Fleeting promise【魔法使いの約束】
第2章 運命を持たぬ者
「お兄ちゃん、お疲れ様」
召喚の儀式を終えた兄は自室のベッドでぐったりと横たわっていた。
というのも、例の黒い水は相当ショックな味だったようで、兄はなんとか飲みきったものの、前の賢者と同じく泣いてしまうほどに舌をやられたようだった。もちろん匂いは私にも分かるぐらいに強烈で、血のような匂いどころか、今までもこれから先も一生嗅ぐことはないであろう、トラウマレベルの匂いがした。
鼻の奥にあの匂いが残っているような、妙な違和感を感じながらも、私は兄の行う儀式を見守った。
あの後ゴブレットを翳した兄の周りを風が取り囲み、ゴブレットから複数の光が飛んでいき、無事に儀式は終わった。シャイロックの説明によると、ゴブレットからとんでいった十の光は新しい魔法使いのもとへ行き、その魔法使いには紋章が浮かび上がるらしい。
シャイロックが自身の紋章を見せてくれようとしたのだが、何故か兄に視界を塞がれてしまい、結局スノウが首筋にある百合の花のような紋章を私に見せてくれた。紋章の浮かび上がった魔法使いは各地からこの場所へと集まってくるのだという。
「新しい魔法使いたち、どんな人たちが来るのかな」
「そうだね。でも、きっと大変だろうな。大変な役目に選ばれちゃって」
「それはお兄ちゃんもでしょう?」
「はは……まぁ確かに」
身を起こしながら兄は苦笑し、じっと私の方を見つめてきた。私が思わず首を傾げると、彼は自分の横へ来いと言うように手で示した。ちょこんとそこに座り込めば兄は私を抱きしめて頬を擦りつけてくる。

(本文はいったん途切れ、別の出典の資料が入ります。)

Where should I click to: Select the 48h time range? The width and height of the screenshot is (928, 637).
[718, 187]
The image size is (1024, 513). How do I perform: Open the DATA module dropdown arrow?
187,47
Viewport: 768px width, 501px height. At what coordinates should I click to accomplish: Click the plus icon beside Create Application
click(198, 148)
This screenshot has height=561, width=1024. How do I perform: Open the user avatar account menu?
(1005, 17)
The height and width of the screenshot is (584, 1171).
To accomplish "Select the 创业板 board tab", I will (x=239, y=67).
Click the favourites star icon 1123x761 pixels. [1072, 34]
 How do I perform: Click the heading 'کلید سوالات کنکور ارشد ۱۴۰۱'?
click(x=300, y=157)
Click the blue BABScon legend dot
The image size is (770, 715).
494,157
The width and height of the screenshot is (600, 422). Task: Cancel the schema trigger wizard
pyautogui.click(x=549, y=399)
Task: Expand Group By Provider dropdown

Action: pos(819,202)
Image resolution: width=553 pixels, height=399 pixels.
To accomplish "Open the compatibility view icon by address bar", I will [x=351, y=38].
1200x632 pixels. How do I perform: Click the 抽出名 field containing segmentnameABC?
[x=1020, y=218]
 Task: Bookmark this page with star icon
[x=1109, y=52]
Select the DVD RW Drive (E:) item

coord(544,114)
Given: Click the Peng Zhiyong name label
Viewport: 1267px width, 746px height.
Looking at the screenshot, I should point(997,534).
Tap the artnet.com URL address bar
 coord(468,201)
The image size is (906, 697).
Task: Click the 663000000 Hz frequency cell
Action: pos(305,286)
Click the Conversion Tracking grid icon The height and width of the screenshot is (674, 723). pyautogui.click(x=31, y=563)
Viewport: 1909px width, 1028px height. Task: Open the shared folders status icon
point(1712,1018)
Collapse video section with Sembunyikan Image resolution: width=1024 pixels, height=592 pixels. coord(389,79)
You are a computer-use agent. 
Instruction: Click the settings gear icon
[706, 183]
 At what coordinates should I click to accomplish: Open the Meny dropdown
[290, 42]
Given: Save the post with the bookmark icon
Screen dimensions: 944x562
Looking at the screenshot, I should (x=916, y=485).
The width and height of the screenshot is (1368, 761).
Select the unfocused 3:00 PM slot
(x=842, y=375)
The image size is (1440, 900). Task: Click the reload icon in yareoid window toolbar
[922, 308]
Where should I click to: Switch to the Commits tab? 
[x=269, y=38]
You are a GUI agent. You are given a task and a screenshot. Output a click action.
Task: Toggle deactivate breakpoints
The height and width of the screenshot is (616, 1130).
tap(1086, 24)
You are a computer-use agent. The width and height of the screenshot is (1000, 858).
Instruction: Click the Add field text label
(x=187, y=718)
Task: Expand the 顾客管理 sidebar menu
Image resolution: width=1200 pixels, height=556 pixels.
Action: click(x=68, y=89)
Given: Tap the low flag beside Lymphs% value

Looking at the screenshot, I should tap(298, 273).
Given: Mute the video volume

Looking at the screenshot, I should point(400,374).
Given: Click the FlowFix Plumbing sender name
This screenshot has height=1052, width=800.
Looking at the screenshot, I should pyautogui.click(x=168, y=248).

「そういえばカインから聞いたんだけど、オーエンに会ったんだって?」
「うん。朝食の後にちょっとね」
「何かされなかった!?大丈夫だった!?」
「えっと……色々言われて気絶させられたけど……」
そう答えれば兄はかっと目を見開いて私の肩を掴んだ。
「何言われたの!?怪我してない!?」
「お兄ちゃん、ちょっと落ち着いて……言われたことはもう気にしてないし、私は大丈夫だよ」
兄はこういう時、性格が豹変したように私の心配をしてくれる。少ししつこい時もあるけれど、それ程まで私のことを気にかけてくれているのは嬉しいことだ。